Еще немного я порыдала, опустошила бутылку с водой, нашла там же на тумбочке свой телефон. Обнаружила несколько вызовов от Платона и довольно странное сообщение от мамы. «Привет, солнышко. Надеюсь, у тебя все хорошо. И мы все еще думаем, что это какая-то шутка. Позвони, я волнуюсь».
Я ничего не поняла, но звонить родителям не хотелось. Сначала надо прийти в себя. Я встала, меня слегка штормило. От всего сразу. Забавно, но я даже испытала досаду, что Марко не мог быть моим первым. Если бы на выпускном я не пошла с Мишкой Зиминым в кабинет географии, я бы сейчас точно знала, было у нас что-то с Марко или нет. Хотя… кого я хотела обмануть. Разве с Марко Сеймуром могло у меня чего-то не быть?! Исключено. Несколько дней назад он поставил себе цель затащить меня в койку. И он этой цели очень быстро добился. Мастер своего дела, чего уж там. А я жалкая дура, которая не смогла устоять. Надо спросить у Мии, к каким психоаналитикам ходят ее подружки. Мои товарки по несчастью.

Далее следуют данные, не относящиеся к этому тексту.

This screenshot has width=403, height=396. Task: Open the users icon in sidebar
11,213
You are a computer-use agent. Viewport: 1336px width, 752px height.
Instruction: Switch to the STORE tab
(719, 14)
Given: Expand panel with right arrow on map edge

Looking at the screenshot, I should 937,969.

Повыв немного на эту тему, я оделась во все вчерашнее. Это было противно. Но ни сменного белья, ни одежды, ни тем более обуви в номере не нашлось. Да и с чего бы. Вот так я оказалась в центре Лондона в пятницу, чуть позже полудня. В толпе спешащих на ланч клерков в деловых костюмах я в своем мини-платье и чавкающих туфлях выглядела белой вороной. Жалкой и беспомощной ночной бабочкой, выброшенной на тротуар, залитый солнцем. Конечно, я могла бы и погибнуть. От тоски, от раскаяния и стыда. Но я же не какая-то там охотница за богатыми женихами. Вот еще! Я молодой ученый, и сильная независимая личность. Страдать я пошла в Британский музей. Благо он всего в двух кварталах. А по пути завернула в дешевый Primark и оделась подобающим образом: юбка, блузка, кроссовки и свежее белье. Из примерочной я вышла другим человеком. Готовым к любым неожиданностям и даже невзгодам. Которые обрушились на меня почти сразу. На Блумсбери стрит мне позвонил Платон.

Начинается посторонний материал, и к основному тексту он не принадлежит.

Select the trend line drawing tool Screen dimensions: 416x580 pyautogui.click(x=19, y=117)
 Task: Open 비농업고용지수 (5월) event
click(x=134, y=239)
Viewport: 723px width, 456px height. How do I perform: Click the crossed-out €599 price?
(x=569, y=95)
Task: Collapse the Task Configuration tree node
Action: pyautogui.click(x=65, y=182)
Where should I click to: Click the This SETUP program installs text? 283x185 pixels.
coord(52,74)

— Где тебя носит? — возмущенно загудел он мне в ухо.
— Меня?! — праведно возмутилась я.
Повисла дурацкая пауза. Мы оба смутились. И по его натужному сопению я поняла, что он так же, как и я пытается придумать, чем занимался всю ночь. Хотя на самом деле он провел несколько восхитительных часов в компании аристократки Лизи, которая не только была не против, но даже на этом активно настаивала с самого своего появления в ресторане.

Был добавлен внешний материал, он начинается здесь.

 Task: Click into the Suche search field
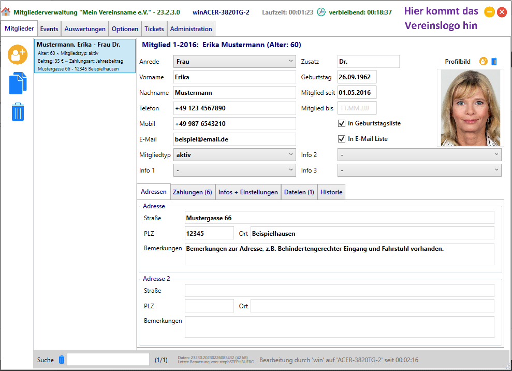click(108, 360)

— Ладно, надо поговорить, — решил не париться Платон. И в самом деле, в чем смысл уверток, если обоим понятно, что это ложь.
— Иди ты к черту! — я отключила телефон и выдохнула. С облегчением. Я как будто послала к черту не только Платона. Но и Марко, и вообще всю эту ночь, начиная с вечера. Теперь я отчаянно хотела перемен. Свежего ветра. Только так я смогу пережить позор и унижение. Только так, я освобожусь от стального обруча, который все еще сдавливает мою грудь. Из-за него мне пока трудно дышать и все время хочется плакать. Плевать. Я должна переступить и идти дальше. К своей цели, к своей мечте. Пусть и с разбитым сердцем. Но не буду на этом зацикливаться. Кто сказал, что ученый должен быть счастлив в личной жизни? Личная жизнь вообще науке только мешает. У меня вот она была всего неделю, и какой результат? Да я едва не наплевала на свою цель, к которой, между прочим, шла с девятого класса. Все, никакой любви! Никакого Марко Сеймура! И надо завязывать с Платоном. Мне этот высший свет, хоть русский, хоть заморский совсем не нужен!